Closed segeljakt closed 1 year ago

segeljakt commented 3 years ago

This issue is about re-implementing an advanced application written in Flink's Scala API using Arc-Script. The application below is from Paris Carbone's Dissertation p.158:

case class GraphEdge(from: Long, to: Long)
case class VComponent(id: Long, component: Long)

val input: DataStream[GraphEdge] = getEdgeStream()

input
    .flatMap(e => List(e, GraphEdge(e.to, e.from)) // Add inverse
    .keyBy(e => e.from) // Scope Computation by Key
    .timeWindow(1 Min)
    .iterate(
        Termination.Fixpoint,
        Synchrony.Strict,
        (vComponent => vComponent.id), // Loop Key 
        // ENTRY FUNCTION
        (ctx: LoopContext, in: Iterable[GraphEdge], out: Collector[VComponent]) => {
            ctx.loopState("neighbors").setList(in.map(e => e.to)); ctx.loopState("cc").setValue(ctx.key)
            ctx.loopState("neighbors").foreach(n => out.collect(VComponent(n, ctx.key)))
        },
        // STEP FUNCTION
        (ctx: LoopContext, in: Iterable[VComponent], out: Collector[VComponent]) => { 
            val newcc = in.minBy(c => c.component).component
            var cc = ctx.loopState("cc")
            if(cc.value != newcc) {
                cc.setValue(newcc)
                ctx.loopState("neighbors").foreach(n => out.collect(VComponent(n, newcc)))
            }
        },
        // FINALIZE FUNCTION
        (ctx: LoopContext, out: Collector[VComponent]) => {
           out.collect(VComponent(ctx.key, ctx.loopState("cc").value))
        }
    );

Attempt at Explanation

The application calculates the connected component of a graph which is streamed by directed edge additions.

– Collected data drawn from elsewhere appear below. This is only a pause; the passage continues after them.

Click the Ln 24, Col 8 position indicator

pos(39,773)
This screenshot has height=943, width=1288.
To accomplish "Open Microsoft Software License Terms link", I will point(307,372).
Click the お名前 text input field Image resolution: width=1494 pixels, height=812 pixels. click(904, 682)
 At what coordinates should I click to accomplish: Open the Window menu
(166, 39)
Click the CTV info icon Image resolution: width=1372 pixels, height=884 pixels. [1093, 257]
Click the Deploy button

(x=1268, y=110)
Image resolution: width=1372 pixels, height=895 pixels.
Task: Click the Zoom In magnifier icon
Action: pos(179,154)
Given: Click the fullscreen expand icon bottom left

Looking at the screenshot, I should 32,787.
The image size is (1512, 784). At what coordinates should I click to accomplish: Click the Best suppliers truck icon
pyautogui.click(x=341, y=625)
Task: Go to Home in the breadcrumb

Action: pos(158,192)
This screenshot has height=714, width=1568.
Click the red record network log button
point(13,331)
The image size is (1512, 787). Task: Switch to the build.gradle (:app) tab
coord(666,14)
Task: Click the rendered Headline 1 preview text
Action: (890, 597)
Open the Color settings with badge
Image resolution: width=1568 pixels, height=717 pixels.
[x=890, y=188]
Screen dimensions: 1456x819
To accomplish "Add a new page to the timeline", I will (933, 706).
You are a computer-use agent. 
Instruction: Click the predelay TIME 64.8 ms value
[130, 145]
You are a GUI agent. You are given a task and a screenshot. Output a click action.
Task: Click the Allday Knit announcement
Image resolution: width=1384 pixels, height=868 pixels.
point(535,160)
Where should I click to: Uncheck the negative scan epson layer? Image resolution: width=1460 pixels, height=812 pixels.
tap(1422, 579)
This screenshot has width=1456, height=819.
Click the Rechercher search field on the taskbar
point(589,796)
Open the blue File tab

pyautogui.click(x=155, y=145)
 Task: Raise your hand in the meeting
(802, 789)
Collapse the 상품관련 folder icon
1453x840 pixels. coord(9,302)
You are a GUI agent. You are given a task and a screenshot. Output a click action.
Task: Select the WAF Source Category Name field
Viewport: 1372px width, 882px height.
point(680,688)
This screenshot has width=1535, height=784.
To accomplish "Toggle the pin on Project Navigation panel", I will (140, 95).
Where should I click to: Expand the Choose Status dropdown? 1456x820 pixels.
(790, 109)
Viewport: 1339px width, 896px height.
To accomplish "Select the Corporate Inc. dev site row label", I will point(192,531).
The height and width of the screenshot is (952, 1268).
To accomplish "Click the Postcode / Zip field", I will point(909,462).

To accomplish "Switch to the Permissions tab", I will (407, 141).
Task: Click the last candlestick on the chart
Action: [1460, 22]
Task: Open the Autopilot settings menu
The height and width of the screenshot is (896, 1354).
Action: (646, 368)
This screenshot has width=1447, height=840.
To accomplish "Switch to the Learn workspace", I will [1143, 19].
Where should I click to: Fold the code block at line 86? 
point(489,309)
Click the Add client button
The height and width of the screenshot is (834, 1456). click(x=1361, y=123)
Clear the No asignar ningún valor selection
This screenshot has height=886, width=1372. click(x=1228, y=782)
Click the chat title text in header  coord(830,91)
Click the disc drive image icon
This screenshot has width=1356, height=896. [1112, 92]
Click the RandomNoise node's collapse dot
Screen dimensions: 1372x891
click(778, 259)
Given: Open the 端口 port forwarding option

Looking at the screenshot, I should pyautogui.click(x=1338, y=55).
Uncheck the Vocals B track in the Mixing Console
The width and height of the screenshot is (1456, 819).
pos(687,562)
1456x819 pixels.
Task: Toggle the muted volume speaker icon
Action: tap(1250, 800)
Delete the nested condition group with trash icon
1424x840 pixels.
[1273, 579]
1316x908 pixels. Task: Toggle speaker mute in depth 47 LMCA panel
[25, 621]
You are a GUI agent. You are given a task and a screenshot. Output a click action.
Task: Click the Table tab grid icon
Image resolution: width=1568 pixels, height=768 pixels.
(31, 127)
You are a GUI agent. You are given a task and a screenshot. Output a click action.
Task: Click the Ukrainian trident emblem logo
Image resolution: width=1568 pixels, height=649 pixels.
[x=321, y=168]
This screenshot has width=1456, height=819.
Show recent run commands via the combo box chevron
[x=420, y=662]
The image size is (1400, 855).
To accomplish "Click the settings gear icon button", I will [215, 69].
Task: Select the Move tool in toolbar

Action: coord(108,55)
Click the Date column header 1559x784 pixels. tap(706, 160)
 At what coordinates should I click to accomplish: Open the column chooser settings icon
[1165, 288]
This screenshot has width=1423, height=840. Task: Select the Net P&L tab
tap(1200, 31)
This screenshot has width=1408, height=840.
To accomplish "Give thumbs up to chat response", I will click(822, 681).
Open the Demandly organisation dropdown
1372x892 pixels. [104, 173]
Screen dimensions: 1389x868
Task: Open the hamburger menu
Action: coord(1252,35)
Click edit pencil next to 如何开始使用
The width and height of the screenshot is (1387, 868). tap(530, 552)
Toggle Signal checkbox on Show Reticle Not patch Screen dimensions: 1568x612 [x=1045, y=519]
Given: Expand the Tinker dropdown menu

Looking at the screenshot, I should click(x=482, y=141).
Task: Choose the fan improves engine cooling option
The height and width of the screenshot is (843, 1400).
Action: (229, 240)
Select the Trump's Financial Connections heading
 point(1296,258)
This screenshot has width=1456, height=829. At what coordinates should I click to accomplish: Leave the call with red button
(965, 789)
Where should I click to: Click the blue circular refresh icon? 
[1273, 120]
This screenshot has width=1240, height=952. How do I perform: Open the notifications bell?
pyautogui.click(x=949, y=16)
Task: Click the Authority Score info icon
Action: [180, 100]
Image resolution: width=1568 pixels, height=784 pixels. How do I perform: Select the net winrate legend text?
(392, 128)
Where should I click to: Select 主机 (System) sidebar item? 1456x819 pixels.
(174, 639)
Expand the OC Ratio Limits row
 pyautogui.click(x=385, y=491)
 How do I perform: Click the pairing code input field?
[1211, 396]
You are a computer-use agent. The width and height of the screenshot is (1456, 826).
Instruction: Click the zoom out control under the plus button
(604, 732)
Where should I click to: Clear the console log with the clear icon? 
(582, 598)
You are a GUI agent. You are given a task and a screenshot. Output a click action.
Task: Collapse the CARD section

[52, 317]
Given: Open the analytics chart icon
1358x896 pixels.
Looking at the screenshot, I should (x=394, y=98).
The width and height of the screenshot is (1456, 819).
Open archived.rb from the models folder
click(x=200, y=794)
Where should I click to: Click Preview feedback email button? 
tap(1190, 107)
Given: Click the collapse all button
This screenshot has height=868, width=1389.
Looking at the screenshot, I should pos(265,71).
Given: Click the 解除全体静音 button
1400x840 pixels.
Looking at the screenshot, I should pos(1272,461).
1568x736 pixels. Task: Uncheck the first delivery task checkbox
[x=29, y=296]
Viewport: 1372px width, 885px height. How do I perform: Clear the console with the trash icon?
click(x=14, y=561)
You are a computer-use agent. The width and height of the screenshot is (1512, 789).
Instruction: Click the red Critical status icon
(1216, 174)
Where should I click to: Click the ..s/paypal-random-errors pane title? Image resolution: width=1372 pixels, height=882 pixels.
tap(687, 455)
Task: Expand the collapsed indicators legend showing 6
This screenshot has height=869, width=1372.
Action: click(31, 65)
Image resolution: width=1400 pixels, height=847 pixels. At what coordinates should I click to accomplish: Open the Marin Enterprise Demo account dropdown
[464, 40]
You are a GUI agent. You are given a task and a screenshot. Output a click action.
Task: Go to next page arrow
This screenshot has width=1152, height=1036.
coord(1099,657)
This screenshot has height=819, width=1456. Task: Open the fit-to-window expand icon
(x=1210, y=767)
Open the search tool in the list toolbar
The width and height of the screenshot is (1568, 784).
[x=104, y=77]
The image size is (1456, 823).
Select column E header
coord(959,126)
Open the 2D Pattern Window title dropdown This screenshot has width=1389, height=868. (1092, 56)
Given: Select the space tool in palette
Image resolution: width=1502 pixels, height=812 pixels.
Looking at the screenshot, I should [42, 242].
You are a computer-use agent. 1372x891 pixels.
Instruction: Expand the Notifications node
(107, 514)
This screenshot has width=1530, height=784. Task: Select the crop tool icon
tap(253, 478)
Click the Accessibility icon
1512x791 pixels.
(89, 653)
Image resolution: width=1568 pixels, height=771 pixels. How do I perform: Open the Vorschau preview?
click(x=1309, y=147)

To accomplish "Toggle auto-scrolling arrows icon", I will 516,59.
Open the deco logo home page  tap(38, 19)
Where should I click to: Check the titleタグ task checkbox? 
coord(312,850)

  1. First, flatMap is used to make edges unidirected.
  2. Edges are partitioned by their source vertex.
  3. Group partitioned edges by a tumbling window of 1 minute.
  4. Initiate an iterative process per triggered window
    1. The iterative process terminates when no more messages are exchanged (Termination.Fixed).
    2. The iterative process executes steps in bulk-synchronous iterative fashion (Synchrony.Strict)
    3. The key of the loop is a connected component vertex id.
    4. The Entry function initialises the vertex state, which is:
      1. A list of neighbours (edge destinations). Each edge destination is forwarded into the Step function.
      2. A connected component (initially the vertex id)
    5. The Step function calculates the minimum connected component of the window. If it has changed, then all vertices are updated and broadcast to the next step iteration.
    6. The Finalize function collects the connected component for the current key.

Requirements

With respect to Arc-Script

Requirements of this application which are not present in #308 are listed below:

  1. ❌ Must support an iterate operator.
  2. ❌ Must support optional arguments.